| Texte à lire |
Passionnée par le voyage et les rencontres culturelles, Hélène se lance alors dans une licence LEA à Nantes, avant de s’envoler aux États-Unis pour réaliser un bachelor d’Art Management. Elle démarre ensuite un job dans le théâtre le plus réputé de Chicago où elle coordonne des projets d’éducation auprès des enfants à travers les arts de la scène. En parallèle, la future vétérinaire renoue avec sa passion d’enfance, l’équitation, et aide la propriétaire d’une écurie à travailler et soigner les chevaux.  “Elle m’a redonné le goût de la nature et du lien avec les animaux. Surtout, cela m’a fait réfléchir à ce que je voulais vraiment faire pour les 30 ans à venir”, nous confie-t-elle.

“Si j'avais été en France, personne ne m’aurait encouragée”

| Données de l'exercice |
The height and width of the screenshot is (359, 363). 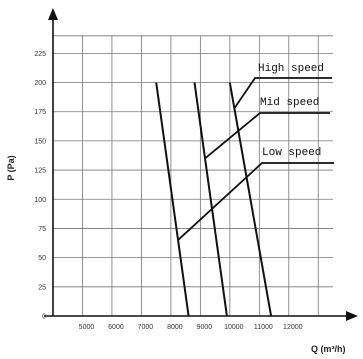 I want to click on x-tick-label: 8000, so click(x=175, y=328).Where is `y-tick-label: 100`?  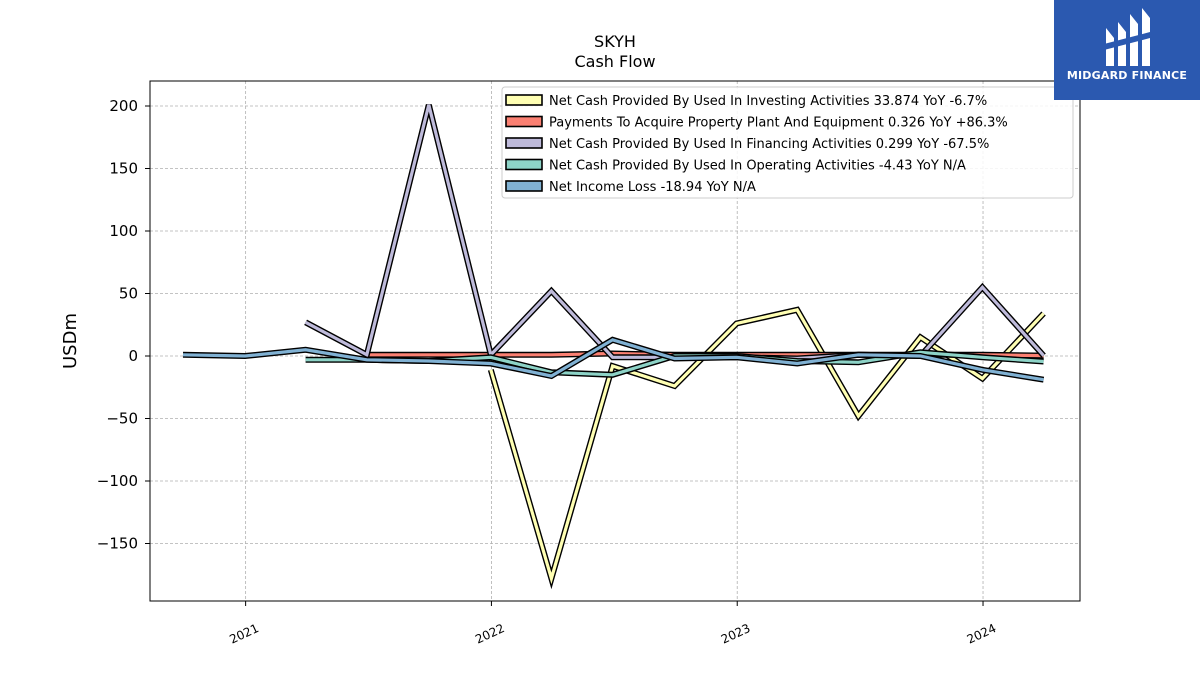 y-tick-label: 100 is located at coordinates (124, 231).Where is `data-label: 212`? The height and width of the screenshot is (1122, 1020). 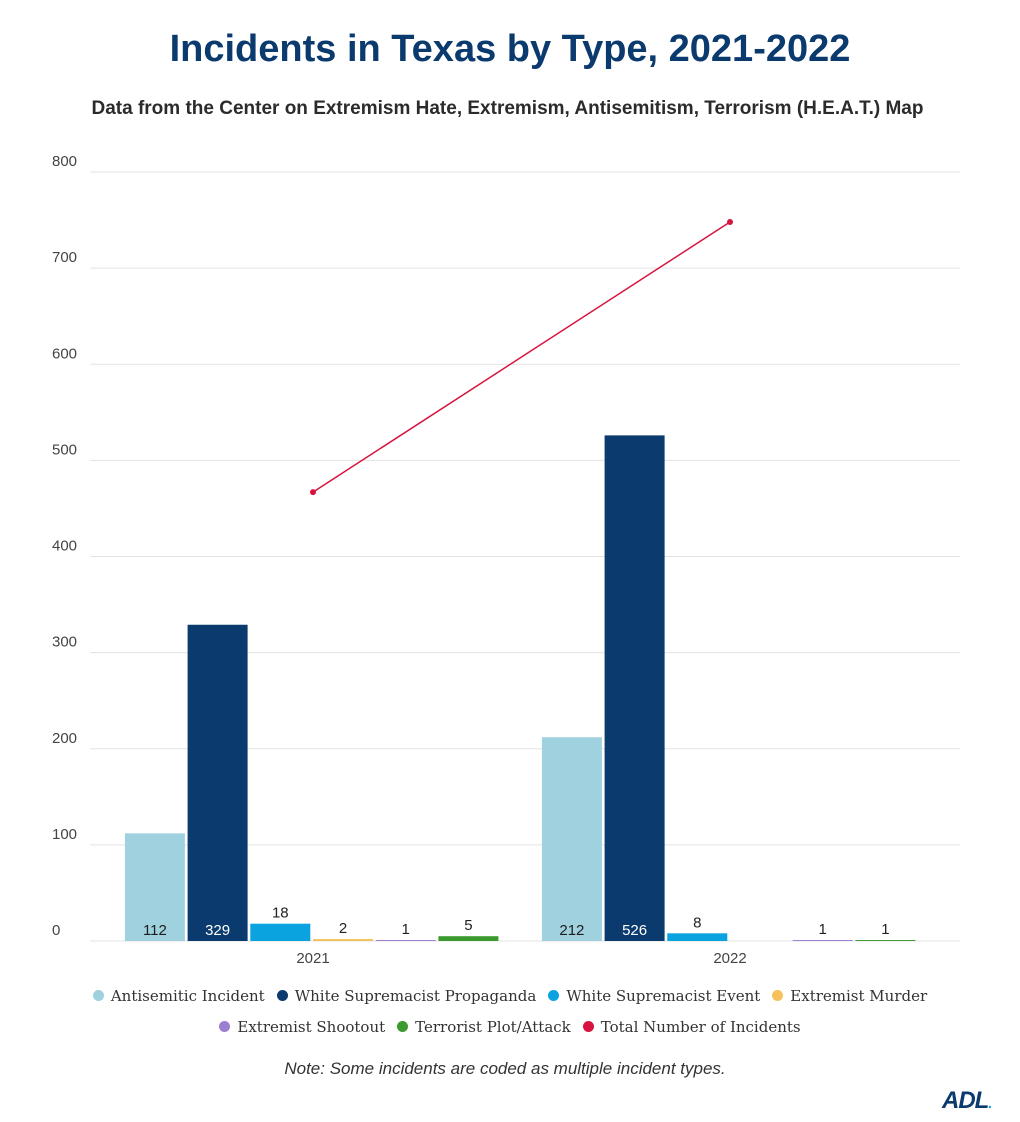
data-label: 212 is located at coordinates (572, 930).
* * *
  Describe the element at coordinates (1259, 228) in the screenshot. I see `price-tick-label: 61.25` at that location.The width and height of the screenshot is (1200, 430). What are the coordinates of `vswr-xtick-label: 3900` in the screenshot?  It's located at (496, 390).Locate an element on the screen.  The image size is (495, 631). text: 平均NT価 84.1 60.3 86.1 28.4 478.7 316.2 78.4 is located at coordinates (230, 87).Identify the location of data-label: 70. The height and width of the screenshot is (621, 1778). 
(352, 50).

| Consigne |
Reformulez sous forme de liste le paragraphe du texte à lire qui commence par « Passionnée par le voyage », en conservant ses faits essentiels.

| Réponse attendue |
- Passionnée par le voyage et les rencontres culturelles, Hélène suit une licence LEA à Nantes, puis un bachelor d'Art Management aux États-Unis.
- Elle coordonne ensuite des projets d'éducation auprès des enfants à travers les arts de la scène, dans le théâtre le plus réputé de Chicago.
- En parallèle, elle renoue avec l'équitation, sa passion d'enfance, en aidant la propriétaire d'une écurie à travailler et soigner les chevaux.
- Cette expérience lui redonne le goût de la nature et du lien avec les animaux, et l'amène à réfléchir à ce qu'elle veut vraiment faire pour les 30 ans à venir.